Nicola Shaw, UK executive director, National Grid:

“This builds on the Ten Point Plan, and the next few months and years will be critical to providing the further policy detail needed to ensure we can get on with delivery. We are pleased to see the Energy White Paper progressing the discussion on what is needed to deliver the important ambitions on offshore wind, as well as hydrogen, CCUS, heat and transport decarbonisation. Against a backdrop of Covid-19 and Brexit, there is a lot of uncertainty but there is also an undisputed urgency to act on decarbonising the energy sector and supporting a green recovery.”

Nick Molho, executive director, the Aldersgate Group:

“The Energy White Paper should be commended for looking beyond just energy and recognising the central role of the power sector in supporting the decarbonisation of a wide range of sectors, including heating, transport and heavy industry. In many ways, the Energy White Paper sets out a low carbon industrial strategy vision for the UK and is based on the right premise that achieving net-zero emissions can deliver significant supply chain growth and job creation across many regions of the UK.

“The commitment to a UK Emissions Trading Scheme and the ambition to fully decarbonise the power sector are both welcome, but it is clear from the sixth carbon budget that we need a zero-carbon power sector by 2035, together with significant investments in grid reinforcements, storage and flexibility services. All of these areas need to become policy priorities in the early 2020s, alongside the development of a carbon price trajectory aligned with the net-zero target and a strategic approach to marine planning to support the rapid and environmentally sensitive deployment of offshore wind.”

Gavin Graveson, executive vice-president, Veolia UK & Ireland:

“With UK electricity consumption set to double by 2050, we welcome the UK Government’s latest plan to target net-zero generation. By addressing industrial, commercial and domestic energy efficiency we already have the proven ways to make major cuts in emissions today, and are ready to apply the emerging new technologies to help achieve the target ahead of 2050. Through embracing a true circular economy and expanding recycling further we can also preserve vital natural resources and cut the carbon impact.

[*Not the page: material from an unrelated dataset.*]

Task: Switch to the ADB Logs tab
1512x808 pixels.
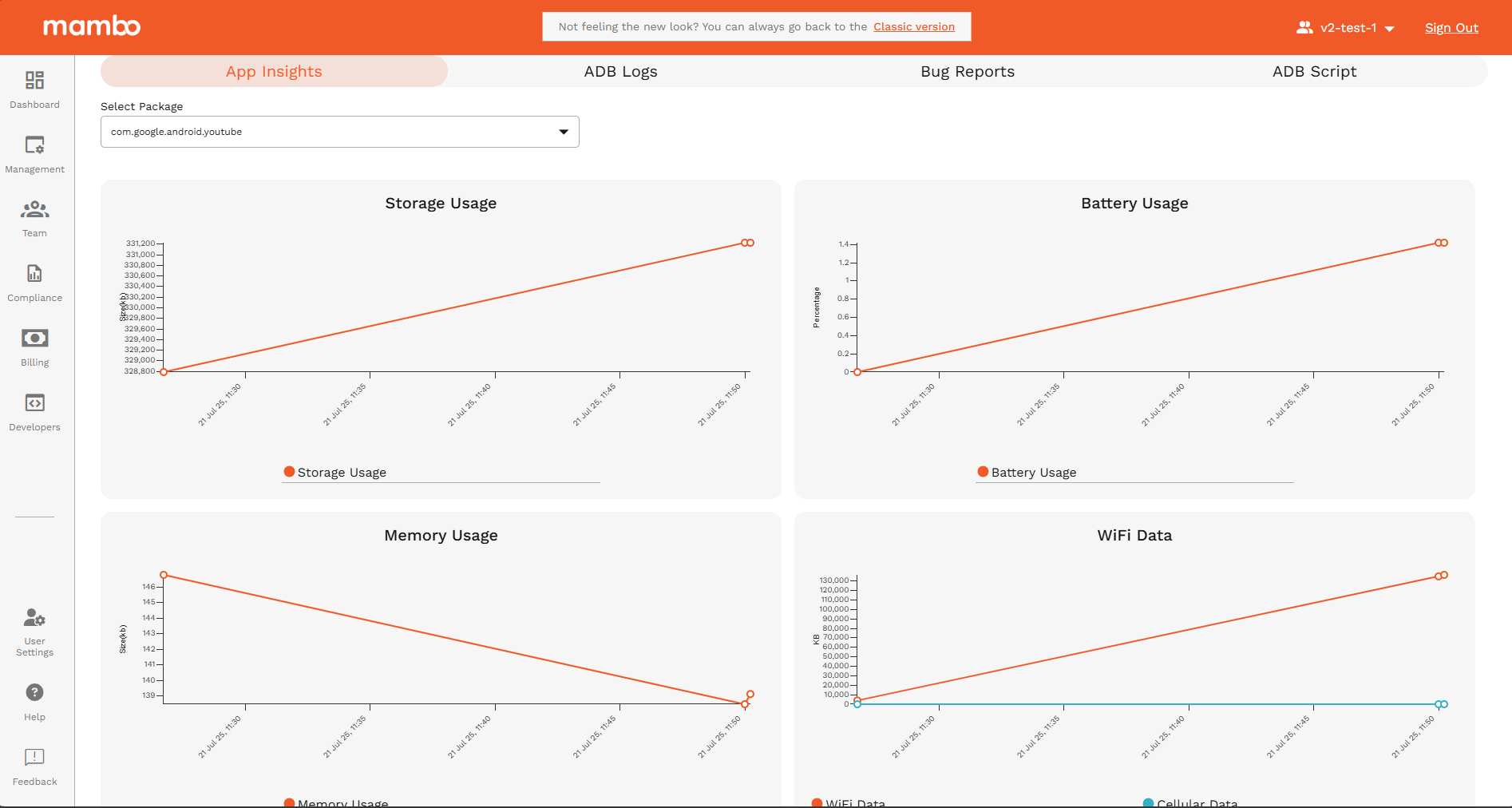Action: 620,71
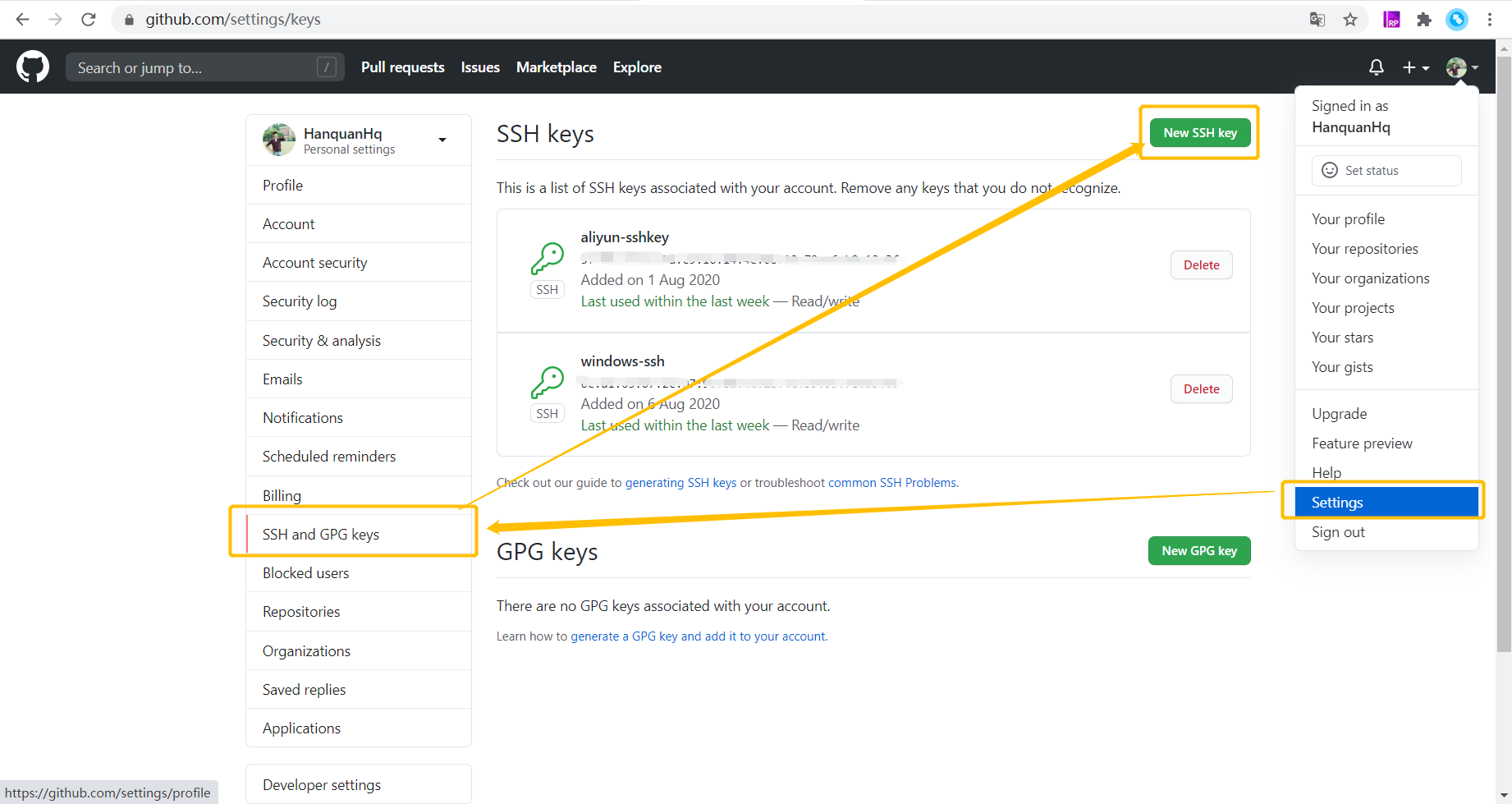Click the GitHub Octocat home icon

point(32,67)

“We need to act today. We can all go further, and by having a bold vision we can reap the environmental and financial benefits zero carbon can bring.” 

Ben Spry, head of flexibility services at npower Business Solutions:

“Given the anticipation around its publication, today’s Energy White Paper had to be ambitious and add some crucial ‘meat on the bones’ of the recent Ten Point Plan, particularly in terms of the delivery of transformative technologies such as hydrogen and CCUS as well as the huge increase of renewable generation needed to decarbonise the power sector and wider industry. 

“By and large, it delivers. It is a vital piece of the net-zero jigsaw to turn ‘climate ambition into climate action’ and for many business energy users, the White Paper should provide them with more confidence to invest in their own road to net zero through green infrastructure such as onsite renewable generation and EV charging, as well as procuring energy from renewable sources.”

Clive White, senior vice president for critical mission solutions, Jacobs:

“Jacobs welcomes the government’s recognition of the important role nuclear energy will have in the UK’s future energy mix and the shift to cleaner energy. The support for the development of the next generation of nuclear technologies including SMRs and the decision to enter into negotiations on Sizewell C are very positive steps forwards. Nuclear power provides the UK with a resilient baseload capacity, while also creating high paying jobs throughout the UK that make a significant contribution to the country’s net-zero commitments to help tackle the climate emergency.”